### Testo da leggere:
▬▬▬▬▬▬

Oltre all'arco, i samurai usavano spessissimo lo yari () ossia la lancia. Le prime lance giapponesi erano costituite da un'asta su cui veniva infilata una punta metallica cava, in seguito si svilupparono lance con un codolo inserito nell'asta.

Per la sua facilità di costruzione e uso, la lancia si affermò presto sui campi di battaglia nipponici, diventando un segno distintivo della classe guerriera.

L'arte che studiava l'uso della lancia si chiamava sōjutsu (槍術) e prevedeva combattimenti sia individuali che in formazione, utilizzando soprattutto affondi e parate effettuate deviando i colpi avversari con l'asta. Si utilizzano molto posizioni basse e stabili, che, pur compromettendo in parte l'agilità, permettono di migliorare molto l'utilizzo della forza e l'equilibrio.

Molti samurai venivano rappresentati con una lancia in mano.


Molto recentemente (2015) è stata creata una versione più sportiva chiamata sōdō (槍道). Questa viene praticata con bastoni di legno dalla punta imbottita e un'armatura da kendō.

Molto più praticato è il naginatajutsu (薙刀術), l'arte del falcione, tipicamente riservata alle donne e usata per difendere la propria abitazione.



A metà del secolo scorso si tentò di modernizzarla (con scarsi risultati) in un'arte chiamata naginatadō (薙刀道). Nel secondo dopoguerra fu fatto, con successo, un secondo tentativo, e nacque così lo sport chiamato atashi naginata (新しいなぎなた), la nuova naginata, che non è considerato come una vera e propria arte marziale ma gode comunque di un discreto successo. Si utilizza un'armatura da kendō con l'aggiunta di gambali, visto che sono contemplati anche i colpi alle tibie.

Simile al naginatajutsu era il nagamakijutsu (長巻術), che utilizzava un'arma intermedia tra naginata e tachi (spada). Era molto difficile da usare, e per questo non ci sono mai stati tentativi di far rivivere quest'arte.

Un esempio di nagamaki.


Le arti della spada

Siamo dunque arrivati a quelle che potrebbero essere le arti più influenti nella cultura di massa: quanti di voi non hanno mai sentito parlare delle spade giapponesi e dei miti (quasi sempre falsi) che circolano attorno ad esse?

▬▬▬▬▬▬

### Estratti del dataset:
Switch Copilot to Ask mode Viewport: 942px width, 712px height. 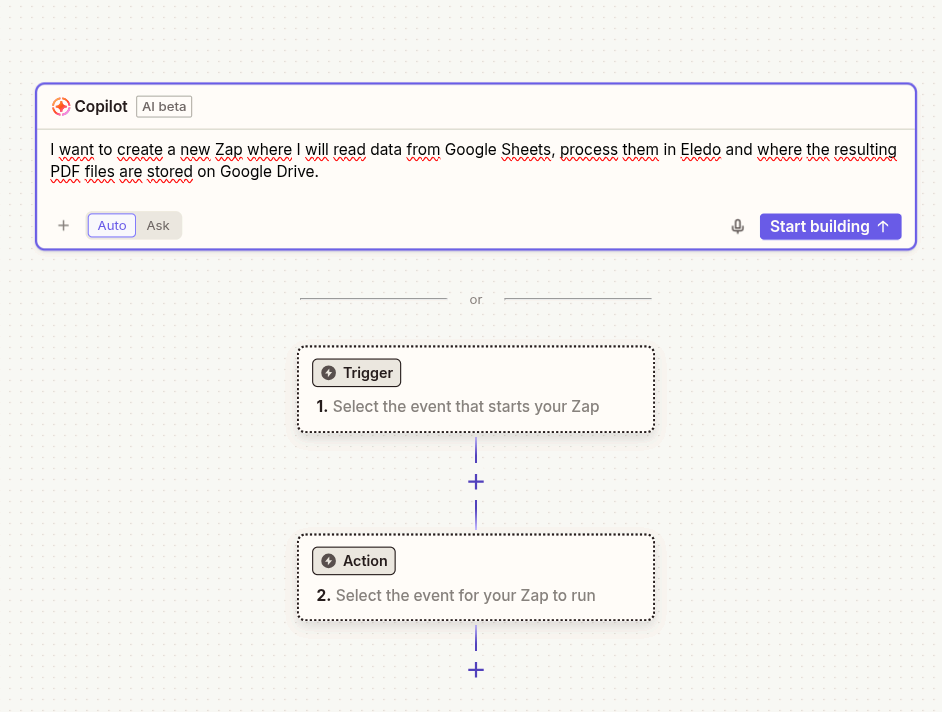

▬▬▬▬▬▬

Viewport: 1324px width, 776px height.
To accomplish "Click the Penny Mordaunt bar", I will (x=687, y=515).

▬▬▬▬▬▬

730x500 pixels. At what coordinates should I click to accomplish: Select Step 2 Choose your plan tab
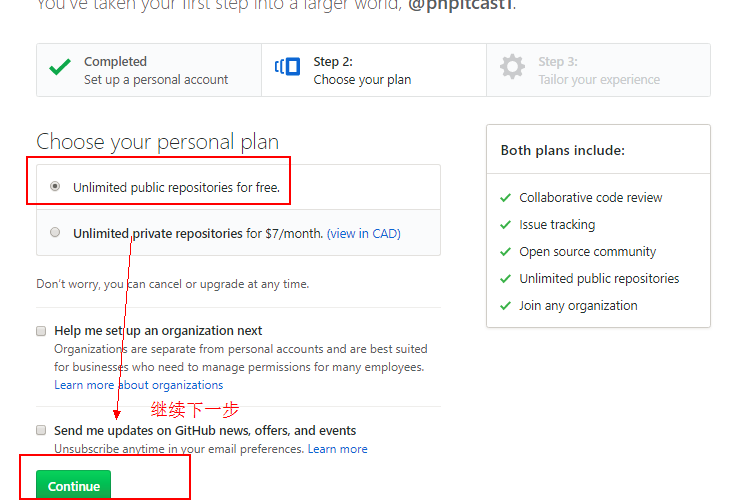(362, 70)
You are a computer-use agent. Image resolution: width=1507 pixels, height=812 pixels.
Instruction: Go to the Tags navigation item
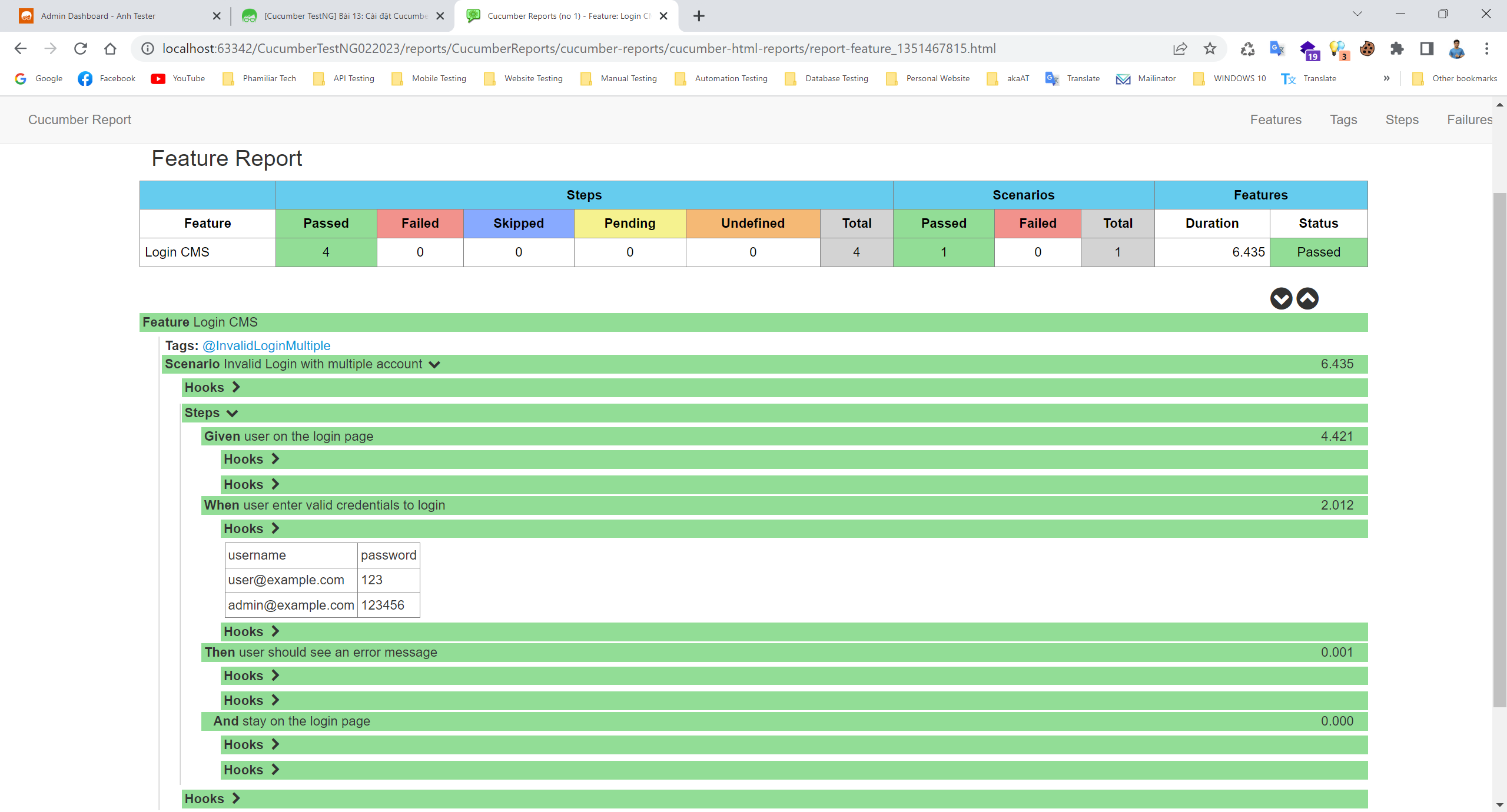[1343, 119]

▬▬▬▬▬▬

### Compito breve 1:
Secondo il testo sulle armi dei samurai, perché nell'atarashi naginata l'armatura da kendō viene integrata con dei gambali?
### Compito breve 2:
In quale anno, secondo il testo sulle armi dei samurai, è stata creata la versione sportiva chiamata sōdō?
### Compito breve 3:
Prosegui il testo sulle armi dei samurai dopo la domanda sulle spade giapponesi con cui si chiude.

### Risposta finale 1:
Perché in questo sport sono contemplati anche i colpi alle tibie, che i gambali servono a proteggere.

### Risposta finale 2:
Nel 2015.

### Risposta finale 3:
La principale arte che riguarda l'utilizzo della spada giapponese è il kenjutsu (剣術), un'arte estremamente complessa che può occuparsi di duelli o combattimenti con molti avversari, in cui si utilizzano una o due spade (nel primo caso l'arma può essere lunga o corta, nel secondo si utilizzano una spada lunga e una corta). Uno dei maggiori esponenti di quest'arte fu Miyamoto Musashi, vissuto tra la fine del periodo Azuchi-Momoyama e l'inizio del periodo Edo. Questi fu forse il primo ad utilizzare due spade contemporaneamente e fondò la sua scuola (二天一流, Niten-ichiryū).


Due samurai combattono su un tetto.


Dopo la restaurazione Meiji, ci fu un impegno a livello nazionale per rendere il kenjutsu meno militare e fruibile da tutti. Nasce così il kendō (剣道). In questa disciplina, entrambi i combattenti indossano un'armatura di legno laccato e usano una spada di bambù. L'obiettivo è segnare due punti colpendo l'avversario in punti vitali o indispensabili per il combattimento con colpi di taglio (testa, busto, mani) o di affondo (gola). Quando si utilizzano due spade, quella lunga viene usata per attaccare e quella corta per difendere.


L'altra importantissima arte che insegnava ad utilizzare la spada era lo iaijutsu (居合術) o battōjutsu (抜刀術), che insegnava come estrarre la spada velocemente e colpire l'avversario in un solo movimento. Viene spesso praticato con lame affilate, e per questo non ci si allena nel combattimento uno contro uno, ma solo nel kata (sequenze di tecniche codificate).

Attualmente, quest'arte viene praticata nella sua forma competitiva e più filosofica, lo iaidō (居合道), pressoché identica tecnicamente alla sua arte madre.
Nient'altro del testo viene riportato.